Selasa, 13 Januari 2009

Karena Aku Juga Seorang Pemimpi

Malam itu, selesai sholat isya dipondok seorang kerabat, di Desa Jorong dekat Kampung Bermi Pancor Lombok Timur 1977. Sesaat setelah mendengar kabar wafatnya seorang guru, Mujahid Islam, pendiri NW, NWDI, NBDI dan Yayasan Pendidikan Hamzanwadi dialah Maulana Syeikh TGKH M. Zaenuddin Abdul Majid.
Tidak seperti malam-malam sebelumnya, sehabis sholat isya biasanya semua santri beramai-ramai untuk mengaji, mengisi aktivitas sebelum istirahat malam, seperti mengaji Al Qur’an, mengkaji kitab kuning, wiridan atau kegiatan lainnya yang lazim dilakukan di lingkungan pondok pesanteren. Namun tidak untuk malam itu, sayup-sayup suara saling memberitakan, atau seolah memberitahukan dengan keraguan dan ketidakpercayaan bahwa sang ‘Ninik’ telah meninggalkan kita, para santri dimalam itu.
Larut dalam suasana dan keadaan, atau entah memang keadaan alam yang seakan-akan turut merasakan dan turut mengabarkan bahwa malam itu seorang mujahid Islam telah tiada dan kembali kesisi Rabbnya. Taman langit yang awalnya begitu terang benderang oleh gemerlap gemintang secara perlahan menjadi hitam dan makin pekat dalam kegelapan, berderet awan hitam yang makin menggumpal, berarak menyaksikan keadaan tersebut, seolah-oleah hendak mengatakan bahwa kami turut berduka, kami juga merasa sedih dan juga kehilangan. Penulis tidak hendak membawa pembaca kealam hyperial untuk menggambarkan seorang mujahid, namun sekedar mendeskripsikan keadaan pada saat itu, dan bahkan yang mungkin lebih dari keadaan yang penulis gambarkan dalam tulisan ini.

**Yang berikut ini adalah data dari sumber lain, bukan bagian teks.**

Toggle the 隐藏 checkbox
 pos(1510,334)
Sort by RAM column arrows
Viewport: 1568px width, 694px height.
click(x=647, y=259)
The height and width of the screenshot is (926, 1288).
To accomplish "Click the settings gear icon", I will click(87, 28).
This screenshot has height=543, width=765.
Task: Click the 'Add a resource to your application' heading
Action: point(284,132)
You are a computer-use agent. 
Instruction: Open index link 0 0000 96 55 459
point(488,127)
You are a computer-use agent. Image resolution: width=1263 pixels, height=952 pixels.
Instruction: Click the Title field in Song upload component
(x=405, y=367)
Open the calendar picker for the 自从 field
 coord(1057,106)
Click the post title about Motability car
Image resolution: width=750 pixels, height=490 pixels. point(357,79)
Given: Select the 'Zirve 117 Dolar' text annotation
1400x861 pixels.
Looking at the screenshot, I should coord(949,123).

Tanpa memikirkan hal lain aku dan seorang teman yang juga santri berlalu dari kamar untuk bergegas membuktikan apakah berita yang kami dengar benar adanya, apakah benar Allah SWT telah memanggil mahluk yang dicintainya itu. Tidak lebih satu kilometer aku berjalan, rintihan tangis dan lautan jilbab dengan pakaian putih-putih yang berada disekelilingku seakan turut mengatakan bahwa berita itu benar. Inilah kenyataan. Tidak itu saja jalan trotoar yang lebarnya lebih kurang dua meter juga ikut penuh sesak oleh hiruk pikuk tangis dan keadaan malam itu.
Sesaat setelah sampai di Musholla Al Abror, dimana setiap harinya “ninik” memberikan pengajian, barulah terdengar kembali olehku dari seorang syeikh yang ditugaskan untuk memberi informasi kepada para santri bahwa “ninik” telah menghadap Rabbnya. Detak jantungku seakan berhenti berdetak, telah tergambar dalam benakku kemungkinan yang akan terjadi, keadaan para santri, keadaan ummat ini yang telah ditinggal oleh seorang mujahid Islam.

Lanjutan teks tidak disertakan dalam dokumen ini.